For a given table, applications need to set a suitable row group size for 
RCFile. A small row group size will cause a small size of a column in a row 
group (a column in a row group is stored contiguously). Many seeks will degrade 
the performance of data reading (this is described in Trevni specification). 
Also, a small row group size can cause a read buffer contain data from unneeded 
columns and cause the OS readahead less effective (cannot asynchronous fetch 
data from needed columns).

To overcome the low I/O efficiency of RCFile, a large row group size can be 
used. However, RCFile needs to read all needed columns of a row group at once. 

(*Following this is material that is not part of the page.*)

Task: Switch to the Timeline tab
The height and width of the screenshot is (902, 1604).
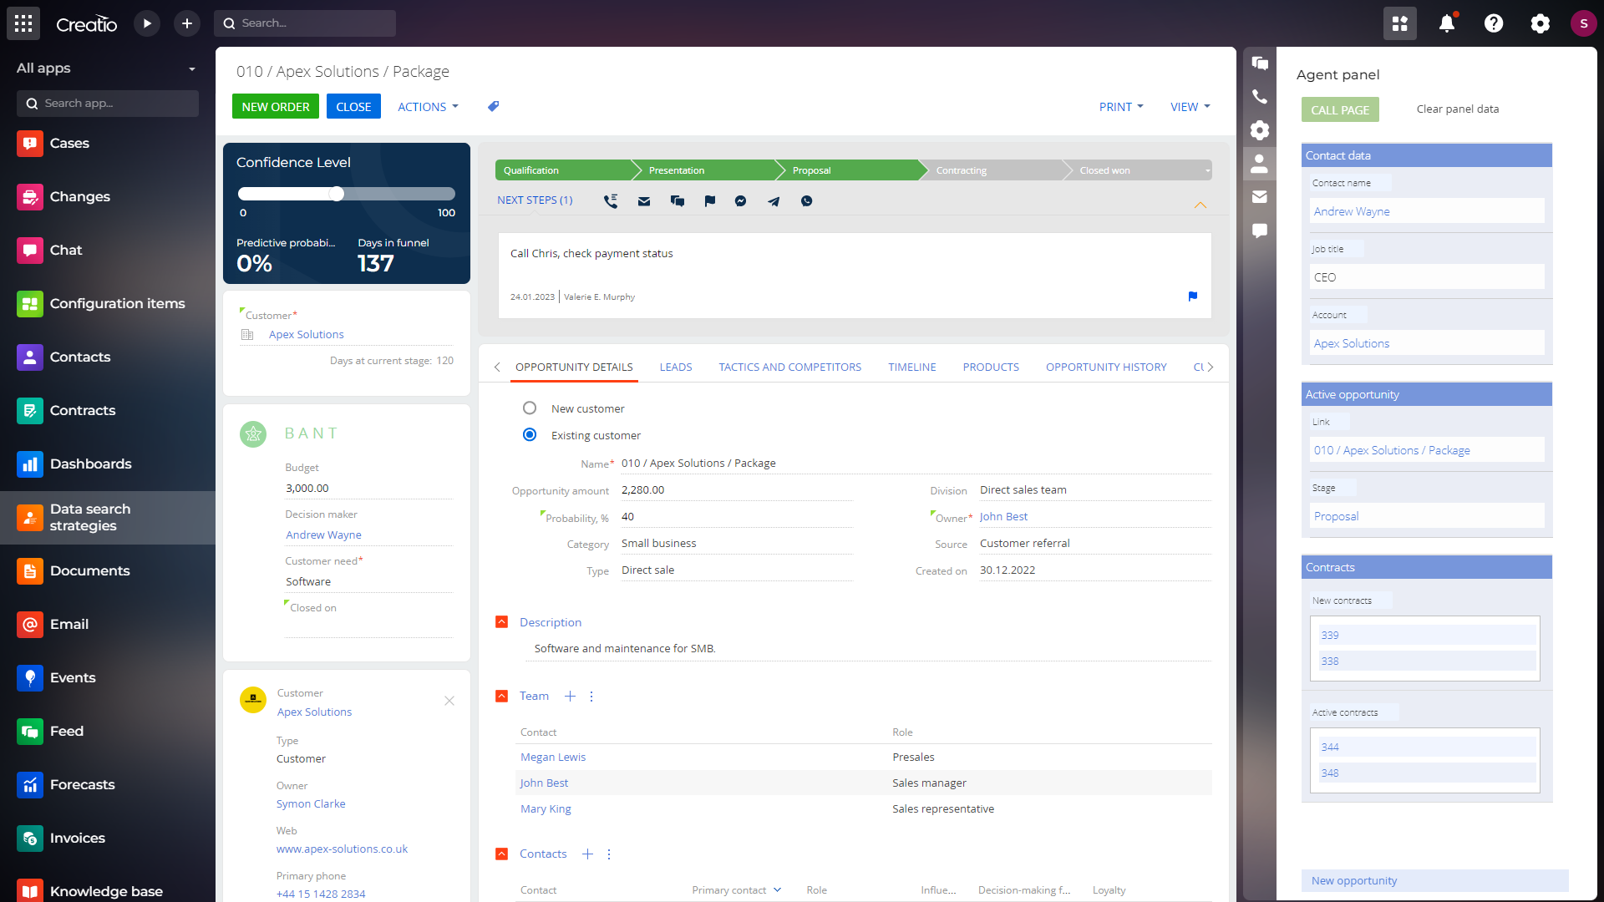Action: click(911, 367)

In this way, CPU and I/O may not be effectively overlapped (less benefit from 
OS asynchronous readahead). Suppose that applications explicitly stores a table 
to multiple RCFile files and every file has a single row group. When 
applications process data in a file, it will be blocked until all needed data 
is loaded from disks. In this example, we will first wait on I/O and then wait 
on CPU.

For the third difference, a large row group size in RCFile imply a higher I/O 
performance since all needed columns in a row group are read in a column by 
column fashion. But for Trevni, since applications usually read data in needed 
columns in a row by row fashion (seems AvroColumnReader reads data in a row by 
row fashion, and Hive and Pig integration of Trevni relies on this reader), the 
throughput of reading data stored in Trevni can be significantly degraded 
(cased by unnecessary disk seeks). 
                
> Improve Trevni's performance on row-oriented data access
> --------------------------------------------------------
>
>                 Key: AVRO-1208
>                 URL: https://issues.apache.org/jira/browse/AVRO-1208
>             Project: Avro
>          Issue Type: Improvement
>    Affects Versions: 1.7.3
>            Reporter: Yin Huai
>            Assignee: Yin Huai
>         Attachments: AVRO-1208.1.patch, AVRO-1208.2.patch
>
>
> Trevni uses an 64KB internal buffer to store values of a column. When 
> accessing a column, it reads 64KB (if we do not consider compression and 
> checksum) data from the storage layer. However, when the table is accessed in 
> a row-oriented fashion (a entire row needs to be handed over to the upper 
> layer), in the worst case (a full table scan and values of this table are all 
> the same size), every 64KB data read can cause a seek.
> This jira is used to discuss if we should consider the data access pattern 
> mentioned above and if so, how to improve the performance of Trevni. 
> Row-oriented data processing engines, e.g. Hive, can benefit from this work.